ПРЕДОСТАВЛЕННЫЙ ОТРЫВОК:

Монахи-волшебники
Шрифт:
Сирый монах, прислонясь к дереву, слушает слабые звуки; одинокий журавль подошел к озеру и смотрит на свой чистый зрак (Тань Шао (XIV век)).
В оконном полотне холодная слива – и средь снега монах!
Он – настоящий пустынник и вечно блуждает:
Там в тучах пустынник-монах не строит дом; цветы дуба, листья лиан покрывают ложе созерцателя (Чжао Гу (806–852)).
С кем он дружит? Ни с кем, а впрочем:
Не говори, чтоб у горного монаха не было приятелей-друзей: обезьяны все время ведь живут в ветвях древних сосен! (Чжу Фан (VIII век)).
В широких полях идет за монахом олень.
Он опростел, стал дичиться людей, стал сам «диким», элементарною частью природы:
Дикий монах где попало в цветах сидит и погружается в
Казенный конь отпущен и прямо идет через ворота к траве; одичавший монах уходит от нас к цветам среди скал и ручьев (Ли Сяо-гуан (XIV век)).
Чем он может угостить, бедный житель полей?
Опростевший монах готовит обед: вот персики и овощи! Мальчик несет чай и при госте его кипятит (Чжан Лэй (1054–1114)).
Как ни прекрасна вокруг него природа, но краса природы – только он:
Время цветов еще не настало, а двор весь в цветах! Но я хочу искать монаха, и мысль моя не на цветах (Юань Чжэнь).
Люблю в нем свободу, беспечность, как в одиноком облаке – покой: еще бы, ведь он поэт! Уединенное созерцание так близко и родно поэтическому прозрению:
Хотя и живу в мирских сетях, но всегда я чист и покоен; ночью ж вместе с высоким монахом – и ни одного слова (Вэй Ин-у (737–791/792)).
Всегда я любил только монаха-поэта; и тогда вечные сосны и причудливые скалы сами станут друзьями (Сыкун Ту (837–908)).
Аист в гнезде подпевает криком колоколу; монах-поэт оперся на посох и рифмует (Чжэн Гу (851(?)–910(?))).
Все поэты идут за вдохновеньем в горы, а я:
Все-таки ненавижу это пошлое паломничество в горы и на это время останусь здесь с высоким монахом! (Сыкун Ту).
Он – верный друг:
Винные друзья придут и тут же уйдут! Монах-поэт в свиданье и мил, и верен (Ян Вань-ли (1127–1206)).
Монах – друг и за стихом, и за шахматами:
Среди своих дел только и вижу чиновников; уходя от них, никого не хочу, кроме монаха с шахматами (Сюй Хунь (IX век)).
Наконец, я сам монах, хотя и не с виду:
Беспечен я! Распахнул свою короткую одежду и иду с горною палкой (посохом); голова моя – не монах, но сердце – монах (Чжэн Гу).

ИСХОДНЫЕ ДАННЫЕ:
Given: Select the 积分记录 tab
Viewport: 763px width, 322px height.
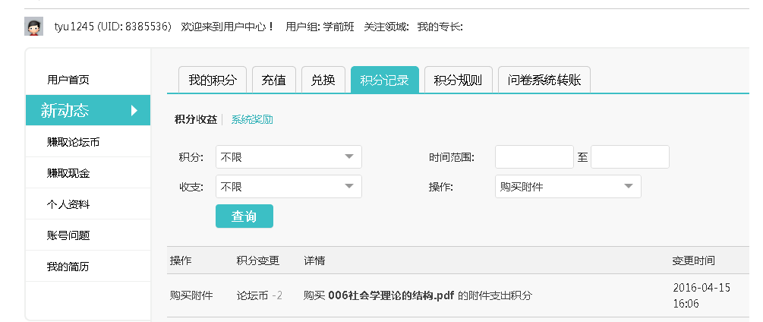Looking at the screenshot, I should (384, 80).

УСЛОВИЯ ЗАДАНИЯ:
Воспроизведите дословно фрагмент текста о монахах, начиная со слов «Все поэты идут» и заканчивая словами «монахом! (Сыкун Ту).» включительно.

ПОЛНЫЙ ОТВЕТ:
Все поэты идут за вдохновеньем в горы, а я:
Все-таки ненавижу это пошлое паломничество в горы и на это время останусь здесь с высоким монахом! (Сыкун Ту).